Effects of Salidroside on Cobalt Chloride-Induced Hypoxia Damage and mTOR Signaling Repression in PC12 Cells

Abstract

Salidroside (SA), a phenylpropanoid glycoside isolated from Rhodiola rosea L., has been documented to exert a broad spectrum of pharmacological properties, including protective effects against neuronal death induced by various stresses. To provide further insights into the neuroprotective functions of SA, this study examined whether SA can attenuate cobalt chloride (CoCl₂)-induced hypoxia damage and mammalian target of rapamycin (mTOR) signaling repression in PC12 differentiated cells. Differentiated PC12 cells were exposed to CoCl₂ for 12 h to mimic hypoxic/ischemic conditions and treated with SA at the same time, followed by electron microscopy and analysis of cell viability, intracellular reactive oxygen species (ROS) level, hypoxia-inducible factor-1α (HIF-1α) level, and the regulated in development and DNA damage responses (REDD1)/mTOR/ p70 ribosomal S6 kinase (p70S6K) signaling pathway. Our data indicated that SA can dramatically attenuate the ultrastructural damage of mitochondria induced by CoCl₂ and significantly decrease CoCl₂-induced ROS production. Moreover, phosphorylated mammalian target of rapamycin (p-mTOR) was significantly reduced by CoCl₂, and this inhibition was relieved by the treatment of SA in PC12 cells, as evidenced by immunoblot and quantitative reverse transcription-polymerase chain reaction (qRT-PCR) analyses.

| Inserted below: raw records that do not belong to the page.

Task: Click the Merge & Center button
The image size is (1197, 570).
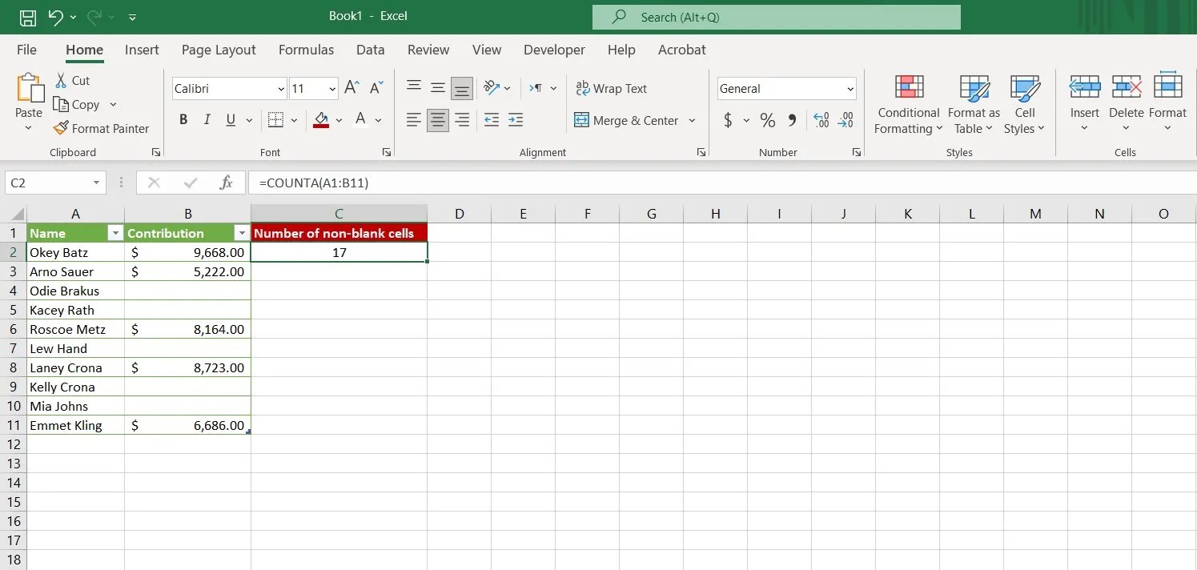Action: pos(629,120)
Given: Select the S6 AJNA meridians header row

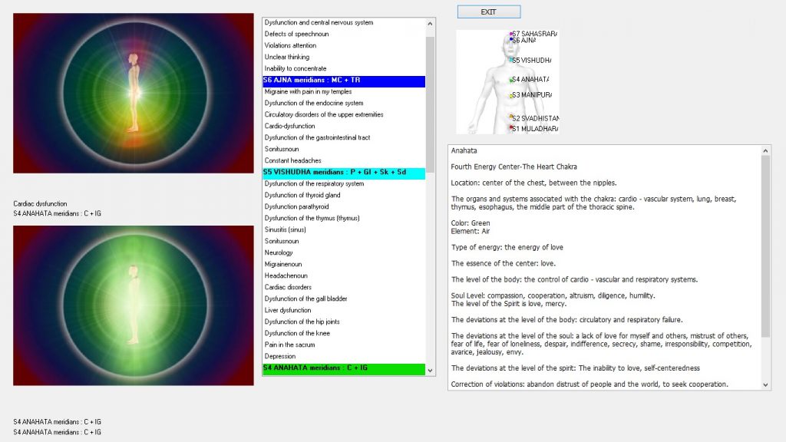Looking at the screenshot, I should pyautogui.click(x=343, y=81).
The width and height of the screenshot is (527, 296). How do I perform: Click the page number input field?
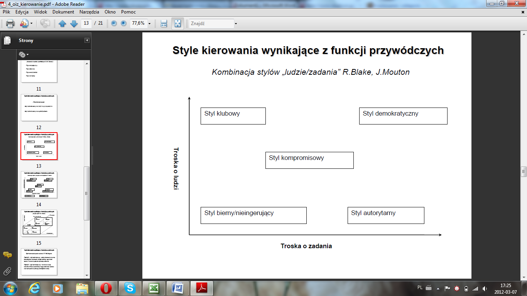[x=86, y=23]
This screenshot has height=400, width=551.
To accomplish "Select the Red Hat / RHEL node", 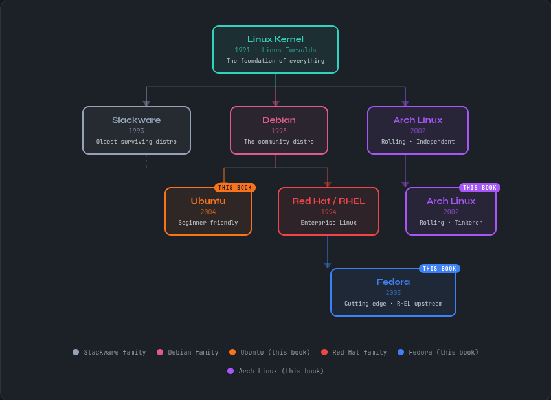I will pyautogui.click(x=328, y=211).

The SA effects were blocked by pretreatment of RAD001. The results indicate that SA can rescue CoCl₂-induced repression of REDD1/mTOR/ p70S6K signal transduction in PC12 cells. Our data demonstrate that SA is able to attenuate CoCl₂-induced hypoxia damage and mTOR signaling repression, suggesting that SA may protect brain neurons from ischemic injury through mTOR signaling, and provide new insights into the prevention and treatment of cerebral ischemic.